- _Exercise requirements_:
Only the lines with "toolbar" in the entries below belong in the answer; please copy them.
#### Data to use ####
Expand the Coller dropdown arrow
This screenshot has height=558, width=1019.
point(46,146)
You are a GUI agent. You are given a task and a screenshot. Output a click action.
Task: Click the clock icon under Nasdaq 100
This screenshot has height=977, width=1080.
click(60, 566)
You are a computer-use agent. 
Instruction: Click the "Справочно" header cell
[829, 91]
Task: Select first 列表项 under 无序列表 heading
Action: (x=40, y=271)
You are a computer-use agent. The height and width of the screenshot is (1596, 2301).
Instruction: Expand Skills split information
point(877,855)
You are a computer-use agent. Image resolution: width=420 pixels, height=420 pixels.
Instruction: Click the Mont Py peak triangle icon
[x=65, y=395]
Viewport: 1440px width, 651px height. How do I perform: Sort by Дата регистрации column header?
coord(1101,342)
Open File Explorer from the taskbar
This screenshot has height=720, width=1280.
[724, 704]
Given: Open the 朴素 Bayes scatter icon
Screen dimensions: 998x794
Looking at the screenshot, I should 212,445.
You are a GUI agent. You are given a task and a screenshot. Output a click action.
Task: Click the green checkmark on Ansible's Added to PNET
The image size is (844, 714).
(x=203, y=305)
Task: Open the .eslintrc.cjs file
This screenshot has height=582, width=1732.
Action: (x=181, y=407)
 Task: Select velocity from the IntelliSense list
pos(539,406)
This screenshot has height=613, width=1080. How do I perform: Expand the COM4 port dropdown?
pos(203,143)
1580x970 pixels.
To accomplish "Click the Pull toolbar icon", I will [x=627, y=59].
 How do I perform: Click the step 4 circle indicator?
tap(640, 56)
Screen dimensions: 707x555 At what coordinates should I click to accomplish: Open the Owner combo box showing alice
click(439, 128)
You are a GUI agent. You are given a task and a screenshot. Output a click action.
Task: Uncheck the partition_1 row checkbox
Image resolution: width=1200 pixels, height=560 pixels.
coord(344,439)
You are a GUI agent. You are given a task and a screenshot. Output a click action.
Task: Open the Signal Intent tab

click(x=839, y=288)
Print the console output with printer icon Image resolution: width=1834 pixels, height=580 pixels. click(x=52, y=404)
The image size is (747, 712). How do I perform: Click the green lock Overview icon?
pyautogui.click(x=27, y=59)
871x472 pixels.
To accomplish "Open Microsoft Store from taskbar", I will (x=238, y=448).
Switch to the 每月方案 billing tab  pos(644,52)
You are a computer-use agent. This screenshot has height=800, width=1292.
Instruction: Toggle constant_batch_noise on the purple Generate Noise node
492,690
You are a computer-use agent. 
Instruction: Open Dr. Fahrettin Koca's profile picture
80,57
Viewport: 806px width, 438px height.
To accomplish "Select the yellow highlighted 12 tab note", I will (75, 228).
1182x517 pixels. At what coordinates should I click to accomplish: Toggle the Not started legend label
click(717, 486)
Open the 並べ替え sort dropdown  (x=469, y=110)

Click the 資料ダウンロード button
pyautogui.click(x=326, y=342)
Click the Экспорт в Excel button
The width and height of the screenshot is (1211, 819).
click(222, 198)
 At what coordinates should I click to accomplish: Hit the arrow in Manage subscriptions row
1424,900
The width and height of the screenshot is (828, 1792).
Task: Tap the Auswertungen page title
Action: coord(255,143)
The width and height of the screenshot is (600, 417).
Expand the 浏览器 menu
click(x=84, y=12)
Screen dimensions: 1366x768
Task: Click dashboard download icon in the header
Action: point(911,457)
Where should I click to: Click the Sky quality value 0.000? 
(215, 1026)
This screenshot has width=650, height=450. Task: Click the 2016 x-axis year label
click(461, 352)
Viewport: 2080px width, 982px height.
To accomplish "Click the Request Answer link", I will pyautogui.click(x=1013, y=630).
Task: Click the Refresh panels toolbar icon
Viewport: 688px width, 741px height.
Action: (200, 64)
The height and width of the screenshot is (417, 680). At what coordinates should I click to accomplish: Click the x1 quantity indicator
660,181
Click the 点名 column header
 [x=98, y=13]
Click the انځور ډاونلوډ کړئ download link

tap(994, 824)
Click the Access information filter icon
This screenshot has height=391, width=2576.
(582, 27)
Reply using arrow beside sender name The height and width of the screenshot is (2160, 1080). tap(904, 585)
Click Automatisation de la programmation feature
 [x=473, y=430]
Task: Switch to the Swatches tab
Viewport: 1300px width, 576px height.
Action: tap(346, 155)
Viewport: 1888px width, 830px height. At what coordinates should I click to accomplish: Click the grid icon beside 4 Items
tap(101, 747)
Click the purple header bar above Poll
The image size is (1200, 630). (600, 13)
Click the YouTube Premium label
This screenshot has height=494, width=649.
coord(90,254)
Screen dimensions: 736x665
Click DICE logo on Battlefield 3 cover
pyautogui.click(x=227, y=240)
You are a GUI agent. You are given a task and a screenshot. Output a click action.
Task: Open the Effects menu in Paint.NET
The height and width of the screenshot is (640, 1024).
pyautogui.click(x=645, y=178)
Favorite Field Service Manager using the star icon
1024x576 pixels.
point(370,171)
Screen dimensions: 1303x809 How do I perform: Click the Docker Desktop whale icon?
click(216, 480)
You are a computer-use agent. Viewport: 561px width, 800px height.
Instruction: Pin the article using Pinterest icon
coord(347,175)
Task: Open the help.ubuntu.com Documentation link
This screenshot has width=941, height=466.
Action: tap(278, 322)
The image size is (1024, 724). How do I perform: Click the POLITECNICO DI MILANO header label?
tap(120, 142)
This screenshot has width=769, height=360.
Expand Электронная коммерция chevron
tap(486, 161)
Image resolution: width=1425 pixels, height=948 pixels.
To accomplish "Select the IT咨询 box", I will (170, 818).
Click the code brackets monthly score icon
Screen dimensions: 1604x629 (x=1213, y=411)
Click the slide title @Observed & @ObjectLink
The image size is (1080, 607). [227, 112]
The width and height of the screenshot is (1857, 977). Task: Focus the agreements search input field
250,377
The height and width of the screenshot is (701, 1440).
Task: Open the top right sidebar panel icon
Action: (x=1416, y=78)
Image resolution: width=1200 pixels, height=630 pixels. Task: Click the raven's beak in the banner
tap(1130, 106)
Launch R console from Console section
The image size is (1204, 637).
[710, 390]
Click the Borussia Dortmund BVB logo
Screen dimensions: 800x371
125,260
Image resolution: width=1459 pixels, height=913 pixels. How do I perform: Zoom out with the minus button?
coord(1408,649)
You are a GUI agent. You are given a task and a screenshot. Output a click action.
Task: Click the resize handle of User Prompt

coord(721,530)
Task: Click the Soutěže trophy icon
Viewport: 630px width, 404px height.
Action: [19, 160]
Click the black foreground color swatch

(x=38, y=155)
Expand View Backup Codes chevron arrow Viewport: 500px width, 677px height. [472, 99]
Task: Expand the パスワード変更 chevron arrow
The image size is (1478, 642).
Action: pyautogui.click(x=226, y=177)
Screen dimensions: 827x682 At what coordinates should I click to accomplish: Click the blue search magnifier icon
####
- _Finished exercise_:
To accomplish "Click the Pull toolbar icon", I will [x=627, y=59].
Task: Click the Refresh panels toolbar icon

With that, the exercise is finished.